◆ Exercise ◆
Repeat the data from the line that contains "This screenshot has width=1148, height=743." through the line that contains "click(206, 288)" without any changes, including both of those lines.
## begin Records shown
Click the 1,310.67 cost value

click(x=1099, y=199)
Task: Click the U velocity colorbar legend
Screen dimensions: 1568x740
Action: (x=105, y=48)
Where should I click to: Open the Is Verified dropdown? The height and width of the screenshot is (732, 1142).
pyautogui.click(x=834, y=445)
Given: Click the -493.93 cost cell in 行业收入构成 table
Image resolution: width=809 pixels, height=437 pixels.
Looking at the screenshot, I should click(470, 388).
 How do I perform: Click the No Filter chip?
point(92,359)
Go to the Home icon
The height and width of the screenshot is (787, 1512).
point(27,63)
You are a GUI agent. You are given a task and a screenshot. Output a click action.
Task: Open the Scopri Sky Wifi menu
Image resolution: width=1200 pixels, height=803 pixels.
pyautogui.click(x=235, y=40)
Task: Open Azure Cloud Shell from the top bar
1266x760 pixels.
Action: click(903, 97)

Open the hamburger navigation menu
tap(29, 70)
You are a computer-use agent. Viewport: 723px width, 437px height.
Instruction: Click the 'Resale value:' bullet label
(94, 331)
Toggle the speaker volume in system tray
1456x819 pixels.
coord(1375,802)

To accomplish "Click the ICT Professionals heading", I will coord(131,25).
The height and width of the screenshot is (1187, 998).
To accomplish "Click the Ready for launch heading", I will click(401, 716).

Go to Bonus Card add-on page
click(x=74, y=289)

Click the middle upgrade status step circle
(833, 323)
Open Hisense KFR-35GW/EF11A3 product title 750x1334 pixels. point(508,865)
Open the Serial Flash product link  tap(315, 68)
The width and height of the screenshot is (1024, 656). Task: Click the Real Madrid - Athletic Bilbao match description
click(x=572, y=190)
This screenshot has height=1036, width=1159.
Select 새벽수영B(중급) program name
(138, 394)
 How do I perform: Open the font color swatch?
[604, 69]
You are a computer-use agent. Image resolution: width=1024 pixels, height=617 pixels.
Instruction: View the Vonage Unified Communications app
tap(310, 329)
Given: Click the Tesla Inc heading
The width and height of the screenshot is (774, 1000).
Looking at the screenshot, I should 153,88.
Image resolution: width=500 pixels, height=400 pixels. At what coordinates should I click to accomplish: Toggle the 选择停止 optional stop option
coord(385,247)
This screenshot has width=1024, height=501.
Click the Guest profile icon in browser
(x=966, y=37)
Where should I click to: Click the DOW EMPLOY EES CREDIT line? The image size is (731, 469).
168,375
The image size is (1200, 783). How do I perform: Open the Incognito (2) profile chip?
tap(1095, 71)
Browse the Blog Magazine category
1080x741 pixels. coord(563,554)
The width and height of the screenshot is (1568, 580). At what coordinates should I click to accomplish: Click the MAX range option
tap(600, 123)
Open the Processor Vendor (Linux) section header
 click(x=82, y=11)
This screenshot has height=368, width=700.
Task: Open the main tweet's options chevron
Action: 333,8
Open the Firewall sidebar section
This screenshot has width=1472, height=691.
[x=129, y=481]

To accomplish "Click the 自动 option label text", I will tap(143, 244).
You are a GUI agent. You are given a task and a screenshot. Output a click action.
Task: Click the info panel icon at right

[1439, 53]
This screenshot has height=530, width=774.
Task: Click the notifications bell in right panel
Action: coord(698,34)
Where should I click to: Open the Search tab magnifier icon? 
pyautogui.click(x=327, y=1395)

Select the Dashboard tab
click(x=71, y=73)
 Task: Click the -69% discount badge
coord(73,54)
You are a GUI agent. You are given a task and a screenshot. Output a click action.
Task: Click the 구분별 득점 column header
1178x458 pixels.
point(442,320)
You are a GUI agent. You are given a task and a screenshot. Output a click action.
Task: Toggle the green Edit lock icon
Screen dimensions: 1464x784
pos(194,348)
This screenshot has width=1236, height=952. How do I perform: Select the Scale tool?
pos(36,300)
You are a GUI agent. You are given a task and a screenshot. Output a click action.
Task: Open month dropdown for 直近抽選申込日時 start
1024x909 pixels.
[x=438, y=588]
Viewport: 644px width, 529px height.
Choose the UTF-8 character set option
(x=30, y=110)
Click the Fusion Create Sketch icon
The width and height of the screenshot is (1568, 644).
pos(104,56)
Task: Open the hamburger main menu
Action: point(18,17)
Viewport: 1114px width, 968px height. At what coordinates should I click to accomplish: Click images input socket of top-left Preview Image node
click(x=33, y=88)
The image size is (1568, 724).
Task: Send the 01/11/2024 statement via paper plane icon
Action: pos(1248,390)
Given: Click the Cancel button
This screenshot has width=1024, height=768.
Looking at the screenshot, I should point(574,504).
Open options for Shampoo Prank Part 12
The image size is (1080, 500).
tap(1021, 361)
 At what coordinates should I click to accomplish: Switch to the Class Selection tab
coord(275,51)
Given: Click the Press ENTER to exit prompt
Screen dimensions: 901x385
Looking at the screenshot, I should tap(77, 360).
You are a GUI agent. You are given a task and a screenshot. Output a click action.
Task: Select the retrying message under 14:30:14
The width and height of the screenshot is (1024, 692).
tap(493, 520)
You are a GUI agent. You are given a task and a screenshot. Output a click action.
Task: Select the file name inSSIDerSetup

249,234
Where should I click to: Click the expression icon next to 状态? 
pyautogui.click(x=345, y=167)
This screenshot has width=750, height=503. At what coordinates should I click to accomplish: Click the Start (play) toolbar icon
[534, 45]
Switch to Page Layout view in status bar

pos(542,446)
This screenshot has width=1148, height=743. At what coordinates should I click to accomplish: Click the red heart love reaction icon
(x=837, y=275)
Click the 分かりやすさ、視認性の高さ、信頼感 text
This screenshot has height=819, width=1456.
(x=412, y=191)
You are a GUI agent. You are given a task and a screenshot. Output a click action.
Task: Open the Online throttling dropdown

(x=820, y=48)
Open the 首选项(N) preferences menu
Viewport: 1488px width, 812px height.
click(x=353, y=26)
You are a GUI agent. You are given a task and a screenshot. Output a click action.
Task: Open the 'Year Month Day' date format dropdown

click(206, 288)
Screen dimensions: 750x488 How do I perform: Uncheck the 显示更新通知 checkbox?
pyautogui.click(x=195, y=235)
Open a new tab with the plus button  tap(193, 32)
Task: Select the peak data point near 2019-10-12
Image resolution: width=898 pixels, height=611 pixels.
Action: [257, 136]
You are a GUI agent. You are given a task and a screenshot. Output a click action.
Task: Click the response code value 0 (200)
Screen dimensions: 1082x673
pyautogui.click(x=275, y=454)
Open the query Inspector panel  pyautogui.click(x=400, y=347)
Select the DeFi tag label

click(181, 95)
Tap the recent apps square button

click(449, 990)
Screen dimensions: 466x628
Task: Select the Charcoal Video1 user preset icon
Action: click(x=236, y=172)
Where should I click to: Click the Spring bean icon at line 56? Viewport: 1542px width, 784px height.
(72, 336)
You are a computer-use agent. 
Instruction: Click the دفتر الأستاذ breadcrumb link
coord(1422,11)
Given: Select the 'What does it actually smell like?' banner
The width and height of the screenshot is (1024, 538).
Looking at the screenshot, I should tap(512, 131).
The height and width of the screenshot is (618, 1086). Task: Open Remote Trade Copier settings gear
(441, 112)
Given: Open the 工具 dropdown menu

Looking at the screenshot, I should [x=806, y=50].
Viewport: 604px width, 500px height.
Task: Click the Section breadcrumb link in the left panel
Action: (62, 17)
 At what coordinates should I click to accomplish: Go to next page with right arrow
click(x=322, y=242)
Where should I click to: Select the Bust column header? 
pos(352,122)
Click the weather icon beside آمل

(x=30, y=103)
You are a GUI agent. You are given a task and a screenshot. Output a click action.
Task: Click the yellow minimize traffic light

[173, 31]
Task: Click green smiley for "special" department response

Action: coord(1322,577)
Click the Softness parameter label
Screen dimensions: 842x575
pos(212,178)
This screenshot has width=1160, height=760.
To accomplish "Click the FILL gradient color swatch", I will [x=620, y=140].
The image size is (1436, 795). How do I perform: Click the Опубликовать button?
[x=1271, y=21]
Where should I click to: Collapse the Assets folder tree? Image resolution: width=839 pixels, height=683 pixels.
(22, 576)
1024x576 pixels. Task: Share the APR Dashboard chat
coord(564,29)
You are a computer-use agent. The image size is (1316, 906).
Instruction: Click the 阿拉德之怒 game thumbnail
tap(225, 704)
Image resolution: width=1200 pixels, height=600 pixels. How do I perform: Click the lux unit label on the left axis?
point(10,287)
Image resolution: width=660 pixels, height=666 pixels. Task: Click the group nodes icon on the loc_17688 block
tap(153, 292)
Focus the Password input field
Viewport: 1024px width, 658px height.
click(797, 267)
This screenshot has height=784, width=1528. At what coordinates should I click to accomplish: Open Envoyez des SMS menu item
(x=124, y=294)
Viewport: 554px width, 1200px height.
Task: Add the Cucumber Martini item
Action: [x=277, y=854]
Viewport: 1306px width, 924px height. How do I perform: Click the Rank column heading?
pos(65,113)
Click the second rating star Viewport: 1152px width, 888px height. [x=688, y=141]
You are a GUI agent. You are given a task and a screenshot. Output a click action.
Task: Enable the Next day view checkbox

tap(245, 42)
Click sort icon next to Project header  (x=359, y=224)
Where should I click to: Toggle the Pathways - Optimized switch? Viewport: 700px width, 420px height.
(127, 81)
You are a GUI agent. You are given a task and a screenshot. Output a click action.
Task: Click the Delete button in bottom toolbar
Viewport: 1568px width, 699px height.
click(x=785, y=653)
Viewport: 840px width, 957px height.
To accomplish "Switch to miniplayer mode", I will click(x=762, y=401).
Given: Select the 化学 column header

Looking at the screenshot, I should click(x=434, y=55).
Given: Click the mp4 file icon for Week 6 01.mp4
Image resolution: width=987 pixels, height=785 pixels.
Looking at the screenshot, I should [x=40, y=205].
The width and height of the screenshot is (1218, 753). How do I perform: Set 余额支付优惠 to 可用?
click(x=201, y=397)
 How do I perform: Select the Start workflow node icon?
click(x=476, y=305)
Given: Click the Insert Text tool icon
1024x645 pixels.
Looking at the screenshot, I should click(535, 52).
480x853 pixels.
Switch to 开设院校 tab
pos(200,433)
## end Records shown
◆ Answer to this exercise ◆
This screenshot has width=1148, height=743. At what coordinates should I click to accomplish: Click the red heart love reaction icon
(x=837, y=275)
Click the 分かりやすさ、視認性の高さ、信頼感 text
This screenshot has height=819, width=1456.
(x=412, y=191)
You are a GUI agent. You are given a task and a screenshot. Output a click action.
Task: Open the Online throttling dropdown

(x=820, y=48)
Open the 首选项(N) preferences menu
Viewport: 1488px width, 812px height.
click(x=353, y=26)
You are a GUI agent. You are given a task and a screenshot. Output a click action.
Task: Open the 'Year Month Day' date format dropdown

click(206, 288)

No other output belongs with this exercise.